John O'Fallon of Maxum demonstrated Netcloak and Netforms. Netcloak is MacHTTP preprocessor. It can be used to enhance your HTML files with customization; it makes WebStar more extensible. For example by adding a few Netcloak-specific "tags" to your HTML you can display the number of time someone has read you pages. Alternatively, you can specify what the remote client sees based on their Internet name or IP address. Netcloak also has date, time, footer, and macro tags. Netforms allows your readers to create articles and view the articles online. This feature can be used to annotate a server's contents, a feature seemingly lost since the "early" days of HTTP servers.
Many people signed up to go to a nearby restaurant, Papadeux to discuss RAIC, but the group was too big and the wait in line was too long. We thank Everware for picking up the tab!
Wednesday, April 5
A panel consisting of Chuck Shotton, Martin Haeberli, Julie Gomoll of Gomedia, and Carl de Cordova discussed various topics concerning the WWW in general.
Julie used the analogy of old movies to describe the maturity of WWW where old movies were really play with a single camera angle. As motion pictures matured many cameras were employed as well as alternative angles. The WWW right now is just like these older movies where we are using a static description (HTML) to present information. We have yet to learn who to use these new technologies to their greatest extent. At the same time, we should not forget about printed media; the WWW is simply an alternative medium.
Along those same lines Martin mentioned the ideas of que bullets. These are tiny graphics embedded in HTML used to denote the type of links in the HTML. For example, a file icon may represent a file, a speaker may be a sound, a mail box may mean a mailto URL, or a globe may mean an external connection. Another idea is to create redundant servers to improve through put. The idea, also put forth by Jon Wiederspan, would be to have many machines be your server. One computer could serve only images, another would serve HTML, and a third would process CGI scripts. Using this model server administrators could use smaller, and less powerful machines that may be not being used for other purposes.
Chuck expressed an interest in having our client server model become a bit more intelligent.
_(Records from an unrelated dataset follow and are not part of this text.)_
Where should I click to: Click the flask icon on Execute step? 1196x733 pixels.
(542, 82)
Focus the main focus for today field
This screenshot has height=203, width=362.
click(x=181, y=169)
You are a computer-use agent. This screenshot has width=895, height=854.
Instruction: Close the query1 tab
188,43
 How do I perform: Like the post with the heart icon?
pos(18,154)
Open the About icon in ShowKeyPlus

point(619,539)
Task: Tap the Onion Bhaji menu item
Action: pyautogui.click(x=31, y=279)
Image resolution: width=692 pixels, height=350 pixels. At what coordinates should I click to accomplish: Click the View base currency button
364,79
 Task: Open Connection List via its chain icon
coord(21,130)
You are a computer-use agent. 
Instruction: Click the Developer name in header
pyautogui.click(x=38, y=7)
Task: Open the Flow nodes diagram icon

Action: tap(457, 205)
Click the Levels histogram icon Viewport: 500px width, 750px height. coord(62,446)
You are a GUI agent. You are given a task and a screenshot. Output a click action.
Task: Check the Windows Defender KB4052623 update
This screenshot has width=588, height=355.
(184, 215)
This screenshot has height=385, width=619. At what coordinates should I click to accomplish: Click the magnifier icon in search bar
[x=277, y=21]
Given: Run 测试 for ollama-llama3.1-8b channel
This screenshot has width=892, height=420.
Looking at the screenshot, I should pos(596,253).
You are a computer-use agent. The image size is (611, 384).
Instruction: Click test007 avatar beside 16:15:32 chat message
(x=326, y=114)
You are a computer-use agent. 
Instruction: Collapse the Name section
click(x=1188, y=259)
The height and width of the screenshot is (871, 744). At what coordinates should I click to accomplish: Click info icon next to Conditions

More specifically, he would like to send the client raw information and have the client application display it in a mode defined by the user. To paraphrase, "HTML is a static representation of the data, the data needs to be manipulatable at the client end."
Carl, as well as Chuck would like to see some intelligent agents created for the Net. These agents may systematically roam the Internet for information and create some sort of report. This report is then displayed on demand by the end user., create reporters for the Internet so it would check people pages everyday and create new pages everyday.
The Closing Ceremonies were presided over by Carl de Cordova. The folks from Gomedia were thanked for the Herculean efforts in making the conference a success.
WebEdge II was announced. It will be held August 21-23rd, 1995 at the Austin Convention Center, Austin, TX.
Next, the Hack Session awards were presented, the grand prize went to Mason Hale for his hack that simulated a golf game through the WWW. Other prizes were awarded for a hack that 'faxed your order to a restaurant. Another one, called "Is Eric Home?" took a picture and sent it to the remote machine.
The conference was brought to a close by Bob "Dr. Macintosh" LeVitus . Bob hawked a future book of his WebMaster Macintosh, spoke to the audience about why they represented the future of WWW publishing on the Macintosh, and shared his vision of the future of the WWW. In the short term, he sees more interesting contents to be generated on the WWW. In the short term, he sees more online services becoming WWW providers, and he sees faster connection times. In the medium term he sees more bandwidth and making richer content a possibility. He sees "URLs everywhere" and quite possibly in our operating systems, and he sees better publishing and authoring tools for the WWW. In the long term, he predicts everything will be connected just as the telephone connects everything today, and he expects competition to make prices more reasonable.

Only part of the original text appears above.